(EXERCISE GOAL)
All entries shown below must be given again word for word.

-=-=-=-=-

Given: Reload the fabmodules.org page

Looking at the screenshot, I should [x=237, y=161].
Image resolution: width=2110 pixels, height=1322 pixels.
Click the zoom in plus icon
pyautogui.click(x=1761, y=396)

-=-=-=-=-

(COMPLETED EXERCISE)
Given: Reload the fabmodules.org page

Looking at the screenshot, I should [x=237, y=161].
Image resolution: width=2110 pixels, height=1322 pixels.
Click the zoom in plus icon
pyautogui.click(x=1761, y=396)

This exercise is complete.